Elsewhere, the city’s fire guarding teams were more successful. The Chief Constable described how a team of three dealt with 15 incendiary bombs to save a cinema while others saved "a whole terrace of houses" through quick action ('Gloucestershire Echo', 17 June 1942).

An interior view of Exeter Cathedral, showing the bomb-damaged Chapel of St James © Historic England Archive. BB42/00738

Fire guards in action

The Exeter raids showed the advantage of teams of trained fire guards.

An official report on the raids described how the Co-Operative store on Eastgate was saved, despite being "in the centre of very considerable fires." A team of four fire guards led by a Mr Restorick used sand to deal with half a dozen incendiaries which fell on it.

Restorick placed one man on each of the building’s four storeys, "… himself being on the roof as a watcher. Each man had a whistle and could summon help from the others by signal blasts, one for the ground floor, two for the second and so on … by working hard his men had succeeded in preventing more than slight damage, running from one window to another … and hosing them. In two or three places the fire had entered and taken hold of wooden fittings but energetic action had prevented [its] spread" (TNA HO 207/1163 and HO 192/868).

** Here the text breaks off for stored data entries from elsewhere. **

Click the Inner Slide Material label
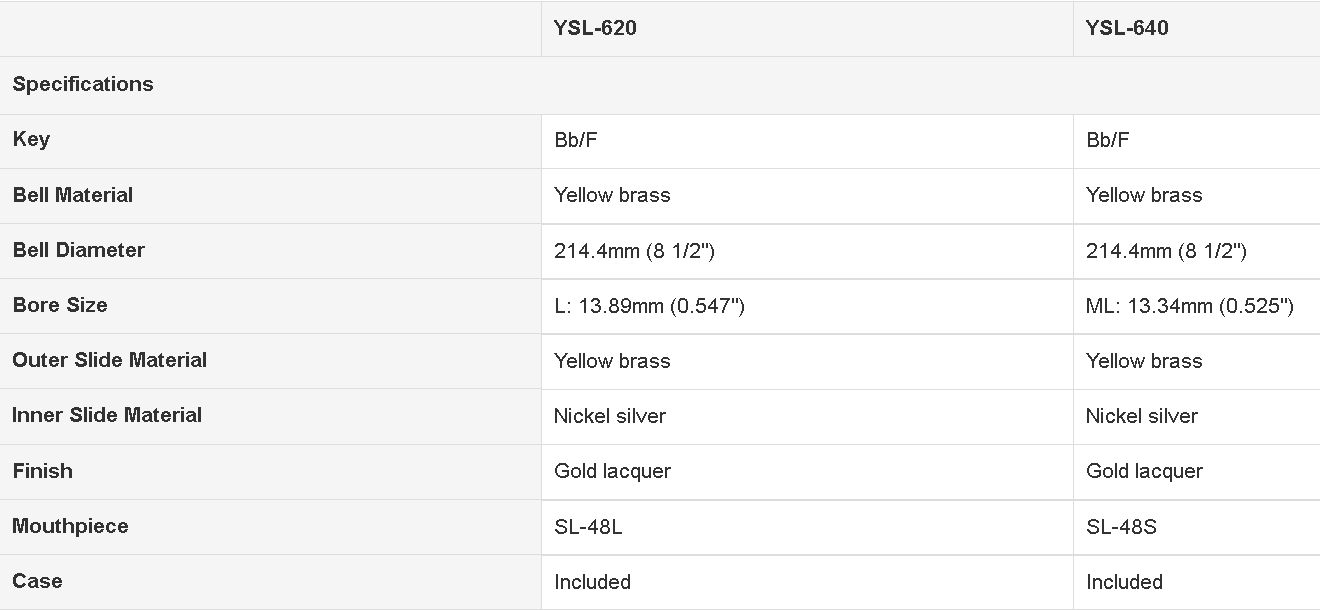Viewport: 1320px width, 610px height. tap(107, 415)
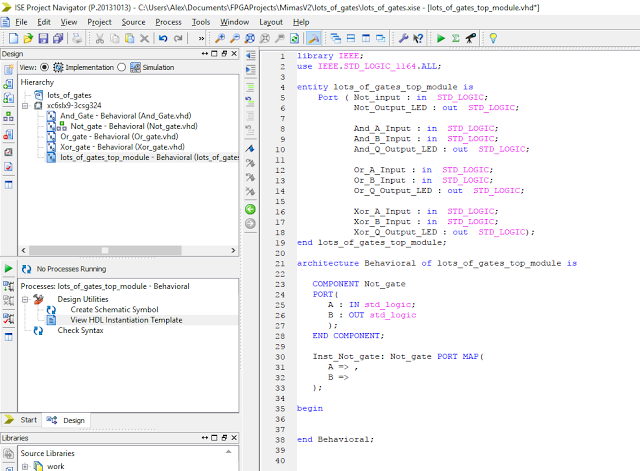Click the Undo toolbar icon
Image resolution: width=640 pixels, height=471 pixels.
point(163,38)
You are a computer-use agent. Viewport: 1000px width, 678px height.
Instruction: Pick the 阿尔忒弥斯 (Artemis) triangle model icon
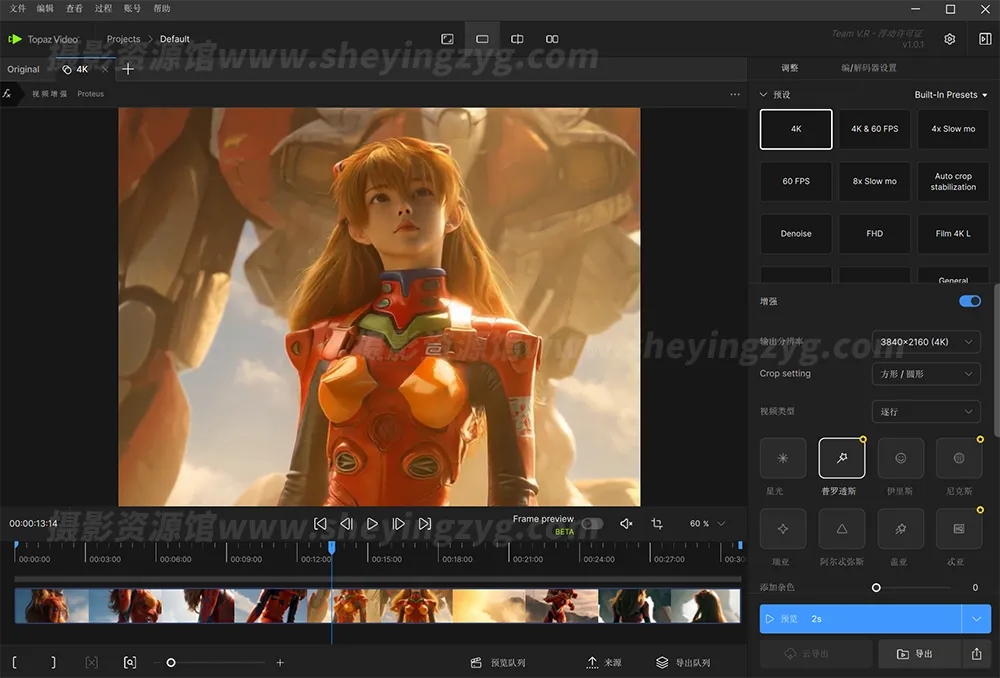[x=842, y=528]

In the weeks afterwards Home Secretary Herbert Morrison and his junior minister Ellen Wilkinson praised the efforts of the National Fire Service, a new wartime body made up of the volunteer Auxiliary Fire Service and local authority fire brigades, in saving the city’s buildings.

An artistic study for ‘A Fire Guard Team, Exeter’. William Clause’s watercolour shows three fire guards standing in rubble, with Exeter Cathedral in the background © IWM (Art.WWM ART LD 3197)

False rumours

The unexpected raid did spread panic among the city’s residents. Soon after the raid rumours spread that a new type of jumping fire bomb had been used (TNA HO 207/1163).

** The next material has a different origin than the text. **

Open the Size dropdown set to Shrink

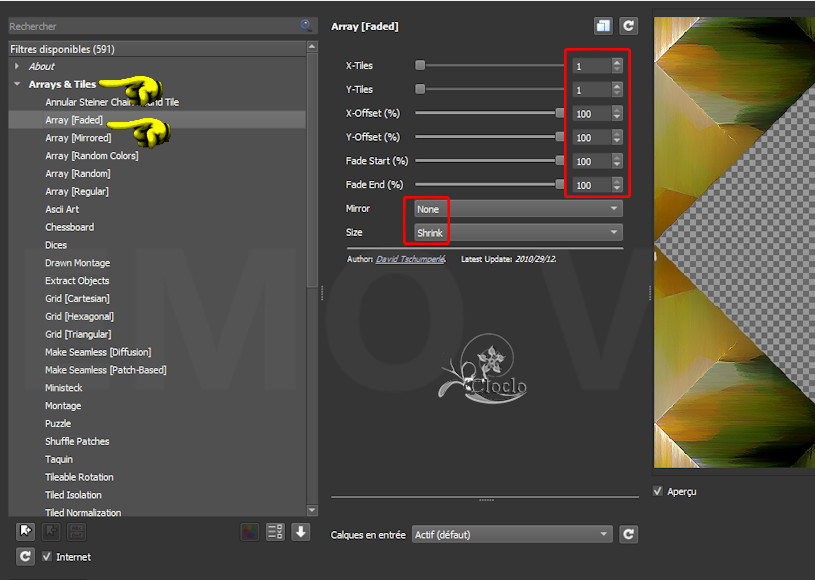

The Chief Constable reassured people that the incendiaries "did not hop about and … could be effectively dealt with by a sandbag or a stirrup pump" (Gloucestershire Echo, 17 June 1942).

One young woman, Marjorie Birch, later remembered how her mother dealt with an incendiary bomb in her house:

…my Mother picked it up, well she tried to wrap it in a rug, it was in one of the bedrooms, and throw it out the window. She burned her hands and arms really quite badly. That was a brave but rather a silly thing to do I suppose. But some of those incendiary bombs… if you approached them, I mean they were burning, they would blow up.

Marjorie Birch (James)
A one-kilogram incendiary bomb. Thousands of these fire bombs were dropped during air raids © City of London London Metropolitan Archives. 35630 M0020078CL.

Counting the cost

The Baedeker raids caused considerable damage to Exeter’s historic centre. According to files in The National Archives, 850 houses were damaged and 53 fires started.

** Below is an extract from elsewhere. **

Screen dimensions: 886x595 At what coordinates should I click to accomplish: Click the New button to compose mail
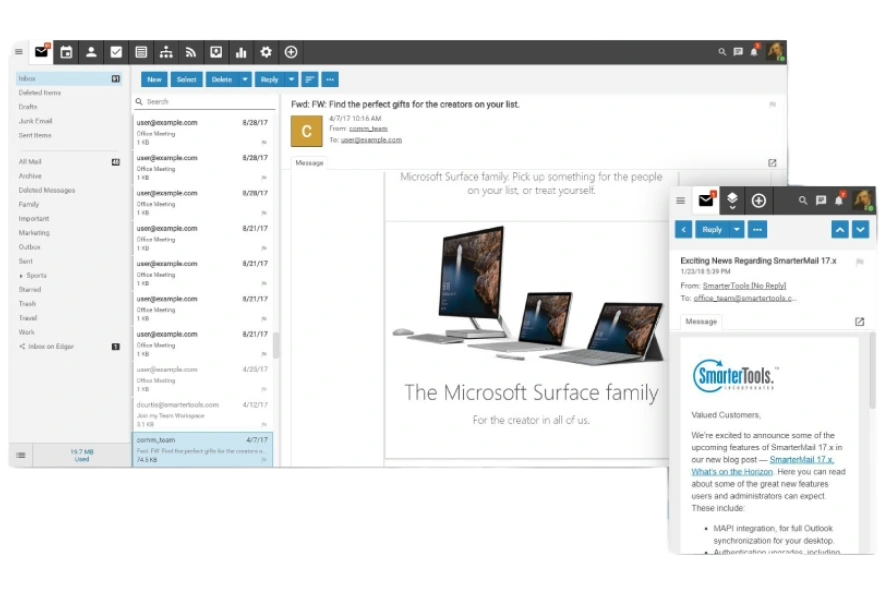[x=154, y=78]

The attack on Sunday 3–4 May was the heaviest the city suffered. Around 30 enemy aircraft dropped 54 tons of bombs in 46 minutes. There were 166 high explosive bombs, three parachute mines and around 5,000 incendiaries (TNA HO 192/868). The number of people killed was 164 and 476 were injured.

Many of those tasked with saving the city from destruction were themselves victims. During the Baedeker raids on the city, 14 fire guards, nine fire fighters and three wardens lost their lives (TNA HO 207/1163).

Stretch of rubble with signs planted where shops used to be, advertise their new locations.
Signboards advertise the new locations of the shops that once stood on Exeter’s High Street. © IWM (D 16649).